Non le cessez-le-feu n’est pas respecté, le génocide continue sous de nouvelles formes : la famine, le déplacement forcé des gazaouis vers des zones sous contrôle militaire, l’interdiction de 37 organisations humanitaires et l’annexion progressive et meurtrière de la Cisjordanie.
Ainsi, dans le sud de la bande de Gaza, un accord israélo-américain vise à construire une « ville verte » à Rafah, une zone sécurisée par l’armée israélienne, présentée comme une solution pour loger la population de Gaza déjà déplacée de force depuis plus de deux ans et vivant toujours sous des tentes dans le froid et sous la pluie. Alors que l’armée israélienne s’était engagée à quitter progressivement la bande de GAZA, elle renforce sa présence.
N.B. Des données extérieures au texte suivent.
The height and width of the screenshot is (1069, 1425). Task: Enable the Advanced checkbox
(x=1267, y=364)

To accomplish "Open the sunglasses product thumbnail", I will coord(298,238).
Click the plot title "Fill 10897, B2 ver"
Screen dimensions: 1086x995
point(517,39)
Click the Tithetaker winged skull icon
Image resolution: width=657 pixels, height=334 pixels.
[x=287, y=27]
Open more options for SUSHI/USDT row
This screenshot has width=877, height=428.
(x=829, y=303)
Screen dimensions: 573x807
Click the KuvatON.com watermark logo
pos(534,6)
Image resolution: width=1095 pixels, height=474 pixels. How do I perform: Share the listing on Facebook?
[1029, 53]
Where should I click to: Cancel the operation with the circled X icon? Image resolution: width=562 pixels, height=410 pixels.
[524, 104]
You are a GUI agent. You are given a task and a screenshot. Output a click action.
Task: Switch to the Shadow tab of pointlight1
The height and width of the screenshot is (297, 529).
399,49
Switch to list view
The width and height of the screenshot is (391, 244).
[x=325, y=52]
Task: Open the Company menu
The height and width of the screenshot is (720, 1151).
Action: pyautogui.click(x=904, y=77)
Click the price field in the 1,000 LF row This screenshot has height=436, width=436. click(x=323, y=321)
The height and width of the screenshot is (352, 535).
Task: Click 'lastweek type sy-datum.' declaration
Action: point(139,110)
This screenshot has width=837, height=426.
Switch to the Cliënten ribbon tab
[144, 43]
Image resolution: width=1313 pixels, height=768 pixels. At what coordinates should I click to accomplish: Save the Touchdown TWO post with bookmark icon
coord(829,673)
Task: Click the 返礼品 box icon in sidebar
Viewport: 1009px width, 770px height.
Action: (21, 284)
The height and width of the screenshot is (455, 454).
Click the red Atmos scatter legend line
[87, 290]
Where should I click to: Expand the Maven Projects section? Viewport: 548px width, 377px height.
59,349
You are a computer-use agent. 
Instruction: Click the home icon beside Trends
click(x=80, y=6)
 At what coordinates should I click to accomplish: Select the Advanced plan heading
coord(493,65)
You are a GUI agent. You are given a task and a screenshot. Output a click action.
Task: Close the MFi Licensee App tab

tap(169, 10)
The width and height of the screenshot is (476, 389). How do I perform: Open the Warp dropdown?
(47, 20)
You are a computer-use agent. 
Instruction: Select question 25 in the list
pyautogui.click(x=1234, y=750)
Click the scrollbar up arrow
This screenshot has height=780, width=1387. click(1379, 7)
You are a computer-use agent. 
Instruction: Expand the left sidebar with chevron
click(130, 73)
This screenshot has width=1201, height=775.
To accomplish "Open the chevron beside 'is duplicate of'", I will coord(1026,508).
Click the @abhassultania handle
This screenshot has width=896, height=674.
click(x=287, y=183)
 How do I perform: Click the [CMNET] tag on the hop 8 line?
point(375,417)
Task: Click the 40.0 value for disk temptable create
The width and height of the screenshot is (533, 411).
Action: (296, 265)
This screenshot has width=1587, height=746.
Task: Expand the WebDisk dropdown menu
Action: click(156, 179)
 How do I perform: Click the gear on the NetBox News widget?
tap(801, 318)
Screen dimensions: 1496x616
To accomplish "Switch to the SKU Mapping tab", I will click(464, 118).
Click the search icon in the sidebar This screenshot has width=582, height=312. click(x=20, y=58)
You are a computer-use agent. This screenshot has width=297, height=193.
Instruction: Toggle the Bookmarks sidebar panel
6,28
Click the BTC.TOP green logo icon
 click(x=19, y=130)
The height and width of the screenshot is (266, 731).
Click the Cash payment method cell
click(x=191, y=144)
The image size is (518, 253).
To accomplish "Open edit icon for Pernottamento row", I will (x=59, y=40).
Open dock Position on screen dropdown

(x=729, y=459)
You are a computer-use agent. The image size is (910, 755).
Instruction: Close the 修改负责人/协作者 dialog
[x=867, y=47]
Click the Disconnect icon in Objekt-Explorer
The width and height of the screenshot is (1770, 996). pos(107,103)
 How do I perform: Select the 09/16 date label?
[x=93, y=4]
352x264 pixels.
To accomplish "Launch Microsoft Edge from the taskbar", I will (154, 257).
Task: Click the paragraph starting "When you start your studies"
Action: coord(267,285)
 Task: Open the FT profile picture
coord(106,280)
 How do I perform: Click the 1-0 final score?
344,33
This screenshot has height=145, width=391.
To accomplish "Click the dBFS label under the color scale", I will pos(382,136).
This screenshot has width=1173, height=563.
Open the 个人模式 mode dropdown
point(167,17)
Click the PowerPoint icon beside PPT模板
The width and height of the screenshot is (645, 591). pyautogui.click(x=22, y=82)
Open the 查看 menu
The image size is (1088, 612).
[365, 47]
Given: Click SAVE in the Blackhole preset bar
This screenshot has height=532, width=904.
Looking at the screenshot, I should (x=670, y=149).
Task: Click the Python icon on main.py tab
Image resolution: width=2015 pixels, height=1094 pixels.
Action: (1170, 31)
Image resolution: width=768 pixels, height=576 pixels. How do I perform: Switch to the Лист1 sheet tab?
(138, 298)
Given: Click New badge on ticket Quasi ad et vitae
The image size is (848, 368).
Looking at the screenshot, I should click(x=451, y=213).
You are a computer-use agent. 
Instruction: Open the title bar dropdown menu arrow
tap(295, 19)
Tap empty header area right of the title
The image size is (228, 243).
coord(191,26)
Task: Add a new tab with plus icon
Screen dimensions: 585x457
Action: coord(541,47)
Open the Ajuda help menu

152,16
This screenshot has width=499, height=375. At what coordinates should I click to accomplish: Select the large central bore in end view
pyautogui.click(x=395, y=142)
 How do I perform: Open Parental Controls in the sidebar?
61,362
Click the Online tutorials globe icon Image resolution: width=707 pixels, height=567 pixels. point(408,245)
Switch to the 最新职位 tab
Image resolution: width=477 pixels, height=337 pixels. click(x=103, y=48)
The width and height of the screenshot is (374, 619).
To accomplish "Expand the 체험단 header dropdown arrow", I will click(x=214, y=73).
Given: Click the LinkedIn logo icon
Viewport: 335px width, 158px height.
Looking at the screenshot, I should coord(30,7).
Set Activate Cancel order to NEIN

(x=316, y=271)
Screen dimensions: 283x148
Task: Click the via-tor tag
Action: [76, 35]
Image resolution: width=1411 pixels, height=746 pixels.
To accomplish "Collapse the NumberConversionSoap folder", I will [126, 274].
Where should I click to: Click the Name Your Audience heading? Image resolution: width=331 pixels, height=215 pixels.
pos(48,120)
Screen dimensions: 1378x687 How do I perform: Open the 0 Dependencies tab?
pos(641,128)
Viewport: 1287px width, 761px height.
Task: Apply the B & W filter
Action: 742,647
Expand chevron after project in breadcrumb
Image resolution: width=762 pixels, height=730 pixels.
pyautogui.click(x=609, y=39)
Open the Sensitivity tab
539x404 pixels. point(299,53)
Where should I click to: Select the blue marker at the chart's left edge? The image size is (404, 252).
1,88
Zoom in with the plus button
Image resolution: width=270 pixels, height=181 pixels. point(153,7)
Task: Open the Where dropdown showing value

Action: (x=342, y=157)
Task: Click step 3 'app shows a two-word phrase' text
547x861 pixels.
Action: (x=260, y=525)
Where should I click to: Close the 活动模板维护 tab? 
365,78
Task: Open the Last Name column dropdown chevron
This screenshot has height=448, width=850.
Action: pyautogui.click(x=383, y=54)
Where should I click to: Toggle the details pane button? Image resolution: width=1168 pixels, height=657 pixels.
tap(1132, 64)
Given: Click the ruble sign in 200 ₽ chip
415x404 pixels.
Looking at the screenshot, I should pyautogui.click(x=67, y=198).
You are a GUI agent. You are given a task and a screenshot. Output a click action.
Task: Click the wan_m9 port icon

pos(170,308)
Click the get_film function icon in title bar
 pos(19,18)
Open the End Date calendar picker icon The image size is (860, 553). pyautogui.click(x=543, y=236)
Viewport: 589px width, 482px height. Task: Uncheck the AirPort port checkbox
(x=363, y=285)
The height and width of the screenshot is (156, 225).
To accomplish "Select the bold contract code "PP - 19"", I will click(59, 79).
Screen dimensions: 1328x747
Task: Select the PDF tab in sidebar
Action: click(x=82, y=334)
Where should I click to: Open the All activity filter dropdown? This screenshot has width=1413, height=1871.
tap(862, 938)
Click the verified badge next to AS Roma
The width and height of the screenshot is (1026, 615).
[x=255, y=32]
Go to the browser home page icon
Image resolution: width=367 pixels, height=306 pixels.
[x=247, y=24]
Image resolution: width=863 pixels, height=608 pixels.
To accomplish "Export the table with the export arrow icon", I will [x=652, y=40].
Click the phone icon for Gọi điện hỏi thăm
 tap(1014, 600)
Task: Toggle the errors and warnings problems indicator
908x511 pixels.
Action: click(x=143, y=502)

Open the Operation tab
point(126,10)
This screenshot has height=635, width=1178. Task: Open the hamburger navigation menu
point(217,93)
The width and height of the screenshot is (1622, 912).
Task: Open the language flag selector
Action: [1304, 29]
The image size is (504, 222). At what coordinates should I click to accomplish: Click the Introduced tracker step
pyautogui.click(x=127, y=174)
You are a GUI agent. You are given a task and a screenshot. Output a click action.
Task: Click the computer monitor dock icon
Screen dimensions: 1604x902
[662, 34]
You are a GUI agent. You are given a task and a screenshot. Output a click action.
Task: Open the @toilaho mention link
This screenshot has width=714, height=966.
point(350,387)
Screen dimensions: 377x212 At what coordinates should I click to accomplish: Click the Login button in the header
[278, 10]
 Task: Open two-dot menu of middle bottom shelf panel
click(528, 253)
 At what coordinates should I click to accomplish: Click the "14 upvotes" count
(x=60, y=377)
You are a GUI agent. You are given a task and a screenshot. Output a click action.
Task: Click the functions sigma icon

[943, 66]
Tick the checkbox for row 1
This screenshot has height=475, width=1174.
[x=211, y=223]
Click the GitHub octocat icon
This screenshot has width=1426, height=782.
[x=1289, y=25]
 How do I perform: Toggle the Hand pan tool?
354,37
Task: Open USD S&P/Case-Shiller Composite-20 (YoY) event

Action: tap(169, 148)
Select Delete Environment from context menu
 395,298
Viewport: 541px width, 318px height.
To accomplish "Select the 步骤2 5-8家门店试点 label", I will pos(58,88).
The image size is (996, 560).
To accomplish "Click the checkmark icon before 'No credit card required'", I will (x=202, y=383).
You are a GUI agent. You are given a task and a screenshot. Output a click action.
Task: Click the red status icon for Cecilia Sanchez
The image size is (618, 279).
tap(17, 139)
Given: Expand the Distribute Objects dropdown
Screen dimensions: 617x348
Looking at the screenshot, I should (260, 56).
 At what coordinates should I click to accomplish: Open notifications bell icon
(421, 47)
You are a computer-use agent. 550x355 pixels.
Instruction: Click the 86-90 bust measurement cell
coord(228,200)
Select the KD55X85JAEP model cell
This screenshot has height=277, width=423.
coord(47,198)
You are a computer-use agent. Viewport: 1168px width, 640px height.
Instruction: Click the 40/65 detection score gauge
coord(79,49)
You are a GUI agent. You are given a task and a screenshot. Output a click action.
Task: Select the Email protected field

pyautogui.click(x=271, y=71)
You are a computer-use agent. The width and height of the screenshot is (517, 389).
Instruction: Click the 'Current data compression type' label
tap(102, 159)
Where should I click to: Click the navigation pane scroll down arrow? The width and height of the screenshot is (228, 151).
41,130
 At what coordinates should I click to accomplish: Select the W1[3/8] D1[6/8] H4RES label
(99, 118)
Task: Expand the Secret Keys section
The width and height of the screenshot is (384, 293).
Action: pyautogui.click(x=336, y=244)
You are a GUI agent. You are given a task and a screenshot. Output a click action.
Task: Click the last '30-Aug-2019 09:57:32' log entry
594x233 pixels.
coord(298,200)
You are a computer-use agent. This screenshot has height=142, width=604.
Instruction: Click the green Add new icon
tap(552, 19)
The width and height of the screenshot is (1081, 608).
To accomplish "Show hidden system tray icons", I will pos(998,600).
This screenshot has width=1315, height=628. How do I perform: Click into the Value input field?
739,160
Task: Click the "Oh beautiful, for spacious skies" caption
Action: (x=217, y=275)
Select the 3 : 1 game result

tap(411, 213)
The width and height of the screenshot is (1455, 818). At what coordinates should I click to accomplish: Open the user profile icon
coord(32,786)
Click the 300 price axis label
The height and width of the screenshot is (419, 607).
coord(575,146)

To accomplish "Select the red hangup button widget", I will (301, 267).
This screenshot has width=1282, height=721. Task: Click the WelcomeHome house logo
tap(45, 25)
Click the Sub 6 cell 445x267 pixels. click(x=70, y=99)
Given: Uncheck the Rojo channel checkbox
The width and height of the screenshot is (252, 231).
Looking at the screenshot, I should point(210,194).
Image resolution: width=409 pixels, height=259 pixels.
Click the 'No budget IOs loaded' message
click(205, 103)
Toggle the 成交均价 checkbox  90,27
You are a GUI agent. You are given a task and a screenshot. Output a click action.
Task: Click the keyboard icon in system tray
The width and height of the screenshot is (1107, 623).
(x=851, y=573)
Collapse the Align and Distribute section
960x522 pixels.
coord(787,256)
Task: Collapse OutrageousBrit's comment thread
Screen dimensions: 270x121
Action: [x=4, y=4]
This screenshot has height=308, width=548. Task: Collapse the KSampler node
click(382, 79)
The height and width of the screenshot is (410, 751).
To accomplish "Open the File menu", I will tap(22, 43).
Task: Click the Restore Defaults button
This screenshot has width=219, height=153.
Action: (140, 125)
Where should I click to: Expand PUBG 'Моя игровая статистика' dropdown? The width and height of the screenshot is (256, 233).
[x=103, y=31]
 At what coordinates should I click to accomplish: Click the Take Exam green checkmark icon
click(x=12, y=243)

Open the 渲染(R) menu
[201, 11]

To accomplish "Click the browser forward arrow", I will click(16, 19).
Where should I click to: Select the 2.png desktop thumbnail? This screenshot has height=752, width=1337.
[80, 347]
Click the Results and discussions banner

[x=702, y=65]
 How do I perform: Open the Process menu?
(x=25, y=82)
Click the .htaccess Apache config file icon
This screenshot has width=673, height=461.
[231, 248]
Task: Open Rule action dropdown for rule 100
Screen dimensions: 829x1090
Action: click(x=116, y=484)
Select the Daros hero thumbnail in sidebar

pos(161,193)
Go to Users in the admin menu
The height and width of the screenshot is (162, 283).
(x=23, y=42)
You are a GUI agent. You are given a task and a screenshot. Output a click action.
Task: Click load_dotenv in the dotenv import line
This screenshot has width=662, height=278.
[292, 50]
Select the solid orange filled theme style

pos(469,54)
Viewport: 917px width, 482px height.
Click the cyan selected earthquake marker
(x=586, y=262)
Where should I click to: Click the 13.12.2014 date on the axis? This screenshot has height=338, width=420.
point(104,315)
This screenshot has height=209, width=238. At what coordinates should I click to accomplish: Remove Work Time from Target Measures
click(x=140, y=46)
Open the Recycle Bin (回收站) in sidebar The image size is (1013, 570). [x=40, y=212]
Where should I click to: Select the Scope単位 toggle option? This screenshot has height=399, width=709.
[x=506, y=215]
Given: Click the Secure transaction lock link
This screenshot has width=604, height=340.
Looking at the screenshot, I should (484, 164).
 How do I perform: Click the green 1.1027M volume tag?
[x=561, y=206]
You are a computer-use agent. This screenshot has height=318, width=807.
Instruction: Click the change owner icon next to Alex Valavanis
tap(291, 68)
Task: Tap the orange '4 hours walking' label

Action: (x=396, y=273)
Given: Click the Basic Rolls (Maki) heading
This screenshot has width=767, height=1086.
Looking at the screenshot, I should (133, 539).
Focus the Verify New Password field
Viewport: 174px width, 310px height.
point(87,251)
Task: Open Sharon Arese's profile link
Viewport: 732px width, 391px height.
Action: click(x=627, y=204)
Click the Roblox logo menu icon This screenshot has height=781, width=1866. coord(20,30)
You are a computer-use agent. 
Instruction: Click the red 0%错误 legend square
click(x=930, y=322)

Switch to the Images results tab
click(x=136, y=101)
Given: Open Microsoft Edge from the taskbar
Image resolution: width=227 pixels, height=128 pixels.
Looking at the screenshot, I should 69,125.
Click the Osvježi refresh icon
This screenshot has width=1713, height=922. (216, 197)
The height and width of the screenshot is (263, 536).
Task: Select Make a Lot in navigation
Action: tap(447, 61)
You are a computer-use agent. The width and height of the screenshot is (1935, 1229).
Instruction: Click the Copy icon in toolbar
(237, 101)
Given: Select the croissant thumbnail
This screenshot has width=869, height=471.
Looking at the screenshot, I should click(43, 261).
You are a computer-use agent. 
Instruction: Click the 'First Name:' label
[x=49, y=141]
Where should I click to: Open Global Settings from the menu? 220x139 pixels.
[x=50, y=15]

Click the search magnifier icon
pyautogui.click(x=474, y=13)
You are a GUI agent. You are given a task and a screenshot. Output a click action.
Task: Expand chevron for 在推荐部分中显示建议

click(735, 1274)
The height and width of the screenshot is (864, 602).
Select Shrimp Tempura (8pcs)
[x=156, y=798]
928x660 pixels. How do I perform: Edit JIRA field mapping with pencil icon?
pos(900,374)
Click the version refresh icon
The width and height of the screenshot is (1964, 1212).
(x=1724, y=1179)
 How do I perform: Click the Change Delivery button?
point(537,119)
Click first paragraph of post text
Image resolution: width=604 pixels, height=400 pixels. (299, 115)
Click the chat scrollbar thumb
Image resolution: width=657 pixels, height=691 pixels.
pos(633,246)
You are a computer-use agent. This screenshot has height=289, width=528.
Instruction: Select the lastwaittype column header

En Cisjordanie, Israël construit un mur de séparation dans la vallée du Jourdain avec la Jordanie et lance un appel d’offres pour la construction d'une colonie comportant 3 401 logements dans la zone E1, à l'est de Jérusalem, compromettant gravement la viabilité d’une solution politique, en coupant la Cisjordanie en deux. Ce qui renforce le régime d'aparteid dénoncé le 7 janvier par le Haut-Commissariat aux droits de l'Homme.
Alors que la famine sévit, que les besoins médicaux sont immenses, trente-sept ONG internationales sont menacées d’interdiction d’opérer dans toute la Palestine. Israël exige qu’elles fournissent les noms de tous leurs employés palestiniens.
Les trente-sept ONG menacées, dont Médecins sans frontières (MSF), refusent jusqu’ici de se soumettre à ce diktat. Si elles maintiennent leur refus, le 1er mars elles seront interdites.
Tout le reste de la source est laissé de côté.